From: |-|ercules on
"George Greene" <greeneg(a)email.unc.edu> wrote
> On Jun 26, 11:07 pm, "|-|ercules" <radgray...(a)yahoo.com> wrote:
>> At any rate Sylvia has ceased her constant accusations of not showing how to list the digit-wide-permutations
>
> If you don't stop saying "permutations", the ghost of a rabid possum
> is going to haunt your nightmares.

WRONG! WRONG! WRONG! WRONG!

THAT IS COMPLETELY STUPID! You stupid IDIOT! We don't say HAUNT NIGHTMARES!

NIGHTMARES are INANIMATE!! Ok they're NOT INANIMATE they are ANIMATED but
they are NOT *SENTIENT* in their ANIMATION FOOL!

GET IT RIGHT! LEARN TO make your insults CLEAR and SPECULATIVE!

A rabbit possum will haunt YOU *IN* your nighties!

Herc
From: Joshua Cranmer on
On 06/28/2010 01:25 AM, |-|ercules wrote:
> GET IT RIGHT! LEARN TO make your insults CLEAR and SPECULATIVE!
> A rabbit possum will haunt YOU *IN* your nighties!

Actually, one of the definitions of "haunt" is (according to my
dictionary) "to visit frequently." If you consider your nightmares to be
a place for your mind to dwell, it is not hard for a rabid (not rabbit,
rabid) possum to haunt them.

Learn the English language before calling people out on it, mmmkay?

--
Beware of bugs in the above code; I have only proved it correct, not
tried it. -- Donald E. Knuth
From: |-|ercules on
"Joshua Cranmer" <Pidgeot18(a)verizon.invalid> wrote ...
> On 06/28/2010 01:25 AM, |-|ercules wrote:
>> GET IT RIGHT! LEARN TO make your insults CLEAR and SPECULATIVE!
>> A rabbit possum will haunt YOU *IN* your nighties!
>
> Actually, one of the definitions of "haunt" is (according to my
> dictionary) "to visit frequently." If you consider your nightmares to be
> a place for your mind to dwell, it is not hard for a rabid (not rabbit,
> rabid) possum to haunt them.


I don't mind people missing the point of my posts but NOBODY, NOBODY
denegrades the rabbit possum outside of the realm of dwelling minds meanwhile
denegrading my use of a living language with uncouth derelict terms mmmkay!

Herc
From: David Bernier on
Transfer Principle wrote:
> On Jun 24, 10:57 pm, David Bernier<david...(a)videotron.ca> wrote:
>> Tim Little wrote:
>>> True, but irrelevant to Cantor's proof (which uses the ordinary
>>> mathematical meaning) and everything else he's ranting about though.
>> I have this analogy between chess concepts and mathematics concepts
>> which occurred to me not long ago.
>> In chess, there are the Laws of chess. This I associate
>> to formal deductions in FOL ZFC. Anybody can check
>> a proof of Cantor's result that there is no bijection
>> between omega and P(omega); this would be
>> tedious and probably un-enlightening.
>
> But as not everyone is forced to play chess, not everyone
> is forced to use FOL+ZFC.
>
> Also, it's possible to know all the rules of chess, and
> nonetheless choose not to play it, or believe that the game
> isn't worth playing. Yet the "chess players" in this thread
> (the ZFC Herc-"religionists") insist that Herc doesn't know
> how to play chess (doesn't understand FOL+ZFC) merely
> because he doesn't want to play it (want to use FOL+ZFC).
>
> It's possible to know all the rules of a game and still not
> choose to play it, but this possibility has escaped most
> posters in this thread.
>
> This is how I interpret Bernier's analogy.

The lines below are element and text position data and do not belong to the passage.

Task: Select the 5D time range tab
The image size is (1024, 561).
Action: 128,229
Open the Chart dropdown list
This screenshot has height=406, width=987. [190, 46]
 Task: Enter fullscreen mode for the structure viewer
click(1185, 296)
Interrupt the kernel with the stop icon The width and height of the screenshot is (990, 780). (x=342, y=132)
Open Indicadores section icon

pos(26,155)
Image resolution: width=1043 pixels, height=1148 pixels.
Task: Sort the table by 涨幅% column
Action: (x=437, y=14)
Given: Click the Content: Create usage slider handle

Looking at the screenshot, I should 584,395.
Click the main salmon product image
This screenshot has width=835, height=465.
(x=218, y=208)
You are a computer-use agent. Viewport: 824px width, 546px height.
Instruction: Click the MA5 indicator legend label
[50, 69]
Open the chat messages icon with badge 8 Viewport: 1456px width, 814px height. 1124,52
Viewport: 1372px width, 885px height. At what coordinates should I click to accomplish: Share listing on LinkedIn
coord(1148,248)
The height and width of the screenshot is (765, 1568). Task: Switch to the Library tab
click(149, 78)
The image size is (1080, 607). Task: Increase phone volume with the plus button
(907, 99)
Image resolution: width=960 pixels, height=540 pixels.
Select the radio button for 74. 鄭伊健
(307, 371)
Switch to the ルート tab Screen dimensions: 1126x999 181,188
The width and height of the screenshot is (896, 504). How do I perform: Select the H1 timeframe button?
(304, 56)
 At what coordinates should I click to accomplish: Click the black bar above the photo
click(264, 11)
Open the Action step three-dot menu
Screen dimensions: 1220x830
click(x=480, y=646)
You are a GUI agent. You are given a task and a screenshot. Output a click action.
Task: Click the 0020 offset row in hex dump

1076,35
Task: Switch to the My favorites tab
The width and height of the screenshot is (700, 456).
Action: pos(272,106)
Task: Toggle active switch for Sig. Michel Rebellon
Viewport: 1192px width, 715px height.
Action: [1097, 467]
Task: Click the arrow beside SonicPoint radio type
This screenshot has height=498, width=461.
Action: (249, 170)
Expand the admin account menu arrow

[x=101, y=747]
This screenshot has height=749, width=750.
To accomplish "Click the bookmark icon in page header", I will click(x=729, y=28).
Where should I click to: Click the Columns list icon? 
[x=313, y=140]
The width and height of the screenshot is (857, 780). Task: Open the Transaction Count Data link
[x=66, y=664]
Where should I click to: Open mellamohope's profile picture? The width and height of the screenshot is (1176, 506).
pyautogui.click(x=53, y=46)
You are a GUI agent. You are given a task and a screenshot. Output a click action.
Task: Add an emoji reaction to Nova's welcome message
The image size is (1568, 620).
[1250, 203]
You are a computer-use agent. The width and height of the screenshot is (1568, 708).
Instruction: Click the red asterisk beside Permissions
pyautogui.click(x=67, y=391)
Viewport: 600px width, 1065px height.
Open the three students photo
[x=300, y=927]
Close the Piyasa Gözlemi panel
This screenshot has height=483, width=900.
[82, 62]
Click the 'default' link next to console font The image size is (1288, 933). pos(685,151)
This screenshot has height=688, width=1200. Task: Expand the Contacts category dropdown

I was thinking of first order set theory (ZFC),
without any defined terms; for example,

the following is a standard defined term: _ordered_pair_ .
The ordered pair (x, y) := { {x}, {x, y} } . (Kuratowski def.)
Reference:
< http://en.wikipedia.org/wiki/Ordered_pair>

Getting rid of all defined terms, one is left with
bare set theory.

Then a well-formed formula (or just formula)
with the free variable f expressing:
"f is a function from omega to P(omega)"
becomes long and unwieldy.

Once I wrote a computer program to re-write formulas
so that no defined terms were used: only
element of and logical connectives and quantifiers
were allowed. Then " x is the Real numbers"
was re-written as a very long formula.

So my point is, even with the Laws of ZFC,
non-trivial formulas are often unwieldy when
all is re-written with no use of defined terms.